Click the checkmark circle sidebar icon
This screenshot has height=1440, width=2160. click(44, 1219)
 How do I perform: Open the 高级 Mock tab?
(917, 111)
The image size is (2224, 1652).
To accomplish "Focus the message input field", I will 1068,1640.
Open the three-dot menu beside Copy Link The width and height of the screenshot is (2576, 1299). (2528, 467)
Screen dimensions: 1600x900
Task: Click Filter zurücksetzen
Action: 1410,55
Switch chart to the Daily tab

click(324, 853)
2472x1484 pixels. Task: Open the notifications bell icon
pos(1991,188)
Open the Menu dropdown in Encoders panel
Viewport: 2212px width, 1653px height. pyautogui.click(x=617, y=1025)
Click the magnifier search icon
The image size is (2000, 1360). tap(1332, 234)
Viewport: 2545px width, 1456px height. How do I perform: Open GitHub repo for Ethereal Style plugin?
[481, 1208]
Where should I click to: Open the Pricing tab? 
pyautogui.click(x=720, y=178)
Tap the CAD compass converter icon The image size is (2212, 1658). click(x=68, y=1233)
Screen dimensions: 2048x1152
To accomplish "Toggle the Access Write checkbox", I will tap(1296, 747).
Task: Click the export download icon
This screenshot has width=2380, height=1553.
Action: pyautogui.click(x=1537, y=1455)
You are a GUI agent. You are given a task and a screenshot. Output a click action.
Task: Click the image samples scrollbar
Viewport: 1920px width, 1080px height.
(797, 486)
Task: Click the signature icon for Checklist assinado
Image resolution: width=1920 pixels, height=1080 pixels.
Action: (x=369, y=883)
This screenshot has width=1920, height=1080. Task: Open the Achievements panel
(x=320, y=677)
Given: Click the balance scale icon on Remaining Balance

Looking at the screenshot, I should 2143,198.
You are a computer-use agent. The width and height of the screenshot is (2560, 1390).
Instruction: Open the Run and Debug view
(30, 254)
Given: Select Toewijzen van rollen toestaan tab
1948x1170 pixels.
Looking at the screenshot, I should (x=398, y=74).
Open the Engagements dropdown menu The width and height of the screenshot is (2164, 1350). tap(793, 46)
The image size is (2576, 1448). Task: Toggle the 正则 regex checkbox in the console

● What the task requires:
Without omitting anything, reproduce the whole of the data.

● Output of the exercise:
Click the checkmark circle sidebar icon
This screenshot has height=1440, width=2160. click(44, 1219)
 How do I perform: Open the 高级 Mock tab?
(917, 111)
The image size is (2224, 1652).
To accomplish "Focus the message input field", I will 1068,1640.
Open the three-dot menu beside Copy Link The width and height of the screenshot is (2576, 1299). (2528, 467)
Screen dimensions: 1600x900
Task: Click Filter zurücksetzen
Action: 1410,55
Switch chart to the Daily tab

click(324, 853)
2472x1484 pixels. Task: Open the notifications bell icon
pos(1991,188)
Open the Menu dropdown in Encoders panel
Viewport: 2212px width, 1653px height. pyautogui.click(x=617, y=1025)
Click the magnifier search icon
The image size is (2000, 1360). tap(1332, 234)
Viewport: 2545px width, 1456px height. How do I perform: Open GitHub repo for Ethereal Style plugin?
[481, 1208]
Where should I click to: Open the Pricing tab? 
pyautogui.click(x=720, y=178)
Tap the CAD compass converter icon The image size is (2212, 1658). click(x=68, y=1233)
Screen dimensions: 2048x1152
To accomplish "Toggle the Access Write checkbox", I will tap(1296, 747).
Task: Click the export download icon
This screenshot has width=2380, height=1553.
Action: pyautogui.click(x=1537, y=1455)
You are a GUI agent. You are given a task and a screenshot. Output a click action.
Task: Click the image samples scrollbar
Viewport: 1920px width, 1080px height.
(797, 486)
Task: Click the signature icon for Checklist assinado
Image resolution: width=1920 pixels, height=1080 pixels.
Action: (x=369, y=883)
This screenshot has width=1920, height=1080. Task: Open the Achievements panel
(x=320, y=677)
Given: Click the balance scale icon on Remaining Balance

Looking at the screenshot, I should 2143,198.
You are a computer-use agent. The width and height of the screenshot is (2560, 1390).
Instruction: Open the Run and Debug view
(30, 254)
Given: Select Toewijzen van rollen toestaan tab
1948x1170 pixels.
Looking at the screenshot, I should (x=398, y=74).
Open the Engagements dropdown menu The width and height of the screenshot is (2164, 1350). tap(793, 46)
The image size is (2576, 1448). Task: Toggle the 正则 regex checkbox in the console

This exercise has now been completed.